Cycle detection example (invalid):
STORY-03 → depends on → STORY-05
STORY-05 → depends on → STORY-03
→ Cycle: STORY-03 ↔ STORY-05. Neither can start. Must be resolved by splitting one story or removing the circular dependency.
Sequencing Rule
Deliver dependencies before dependents. Respect topological order when scheduling stories within a sprint:
- Stories with no dependencies: start on day 1
- Stories with one dependency: start after dependency is demo'd
- Stories with multiple dependencies: start after ALL dependencies are demo'd
Dependency Resolution
When a dependency cannot be resolved within the sprint (the dependency story is too large or not planned):
- Split the dependent story to remove the dependency (preferred)
- Move the dependent story to the next milestone
- Never start a story knowing its dependency will not be available
Capacity Heuristics
Sustainable Pace Formula
Available sprint capacity (story-days) = team_size × sprint_duration_days × 0.7
The 0.7 factor accounts for: standups, PR reviews, team meetings, unplanned incidents, context switching.
Example:
- Team: 3 engineers
- Sprint: 5 working days (1 week)
- Raw capacity: 3 × 5 = 15 engineer-days
- Sustainable capacity: 15 × 0.7 = 10.5 story-days
T-Shirt to Day Mapping
| Size | Story-days |
|---|
| XS | 0.25 |
| S | 0.5 |
| M | 1.0 |
| L | 2.0 |
| XL | ⛔ Stop — must split before entering sprint |
Sprint Capacity Check
Total scheduled story-days = Σ (story-days per story in sprint)

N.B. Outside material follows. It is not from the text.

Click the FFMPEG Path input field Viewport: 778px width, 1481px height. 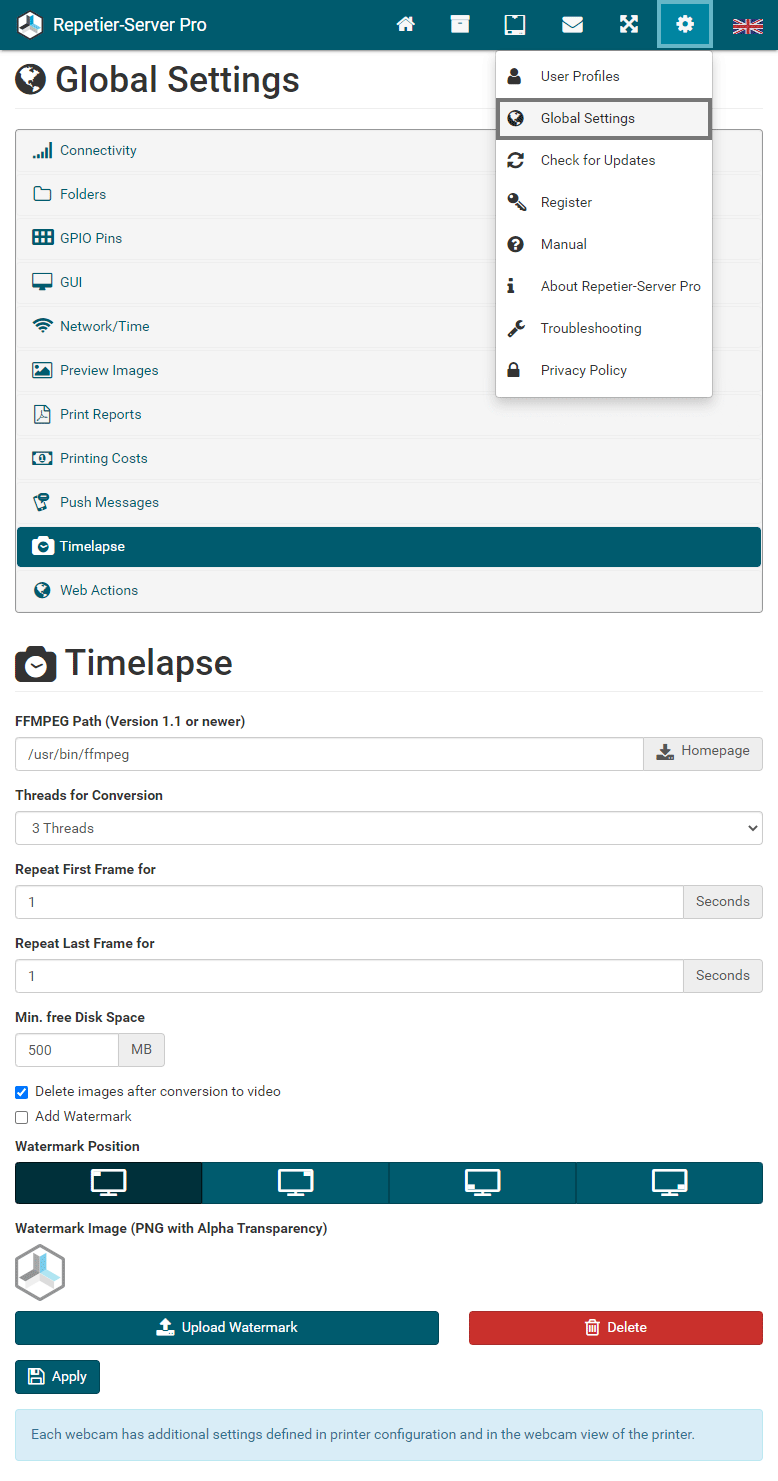[x=329, y=754]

Sprint is valid if: total scheduled story-days ≤ sustainable capacity
Example check:
Sprint: v0.2-eligibility
Team: 3 engineers, 1 week → sustainable capacity: 10.5 story-days
Stories scheduled:
STORY-01 (Personal Details) — S → 0.5 days
STORY-02 (Licence Validation) — M → 1.0 day
STORY-03 (Eligibility Check) — M → 1.0 day
STORY-04 (Document Upload) — M → 1.0 day
STORY-05 (Payment) — L → 2.0 days
STORY-06 (Policy Confirmation) — S → 0.5 days
Total: 0.5 + 1.0 + 1.0 + 1.0 + 2.0 + 0.5 = 6.0 story-days ✅ (under 10.5)
Signs of Overloaded Sprint
- Total story-days > sustainable capacity
- All stories are Must Have (no flexibility to cut)
- 2+ L-sized stories in the same sprint
- A dependency chain that occupies the full sprint duration (no parallel work possible)
When overloaded:
- Cut Could-Haves first (move to next milestone)
- Cut Should-Haves second
- Split largest story if none of the above frees enough capacity
- Never cut Must-Haves without product owner approval
GitHub Conventions
Labels
Apply these labels to issues corresponding to stories:
| Category | Labels |
|---|
| Status | status/ready, status/in-progress, status/in-review, status/done, status/blocked |
| Priority | priority/must, priority/should, priority/could, priority/wont |
| Effort | effort/XS, effort/S, effort/M, effort/L |
| Phase | phase/discuss, phase/design, phase/distill, phase/deliver |
Story Decomposition
If a story is split during DISCUSS, use GitHub sub-issues:
- Parent issue: the original story (labelled
effort/L or effort/XL before splitting)
- Child issues: the split stories (each labelled with their own effort and status)
- Link parent to children using "Tracked by" relationship in GitHub Issues
Milestone Assignment
Assign each DoR-approved story's GitHub issue to the sprint milestone immediately after sprint planning. The milestone title must match the naming convention: v{major}.{minor}-{theme}.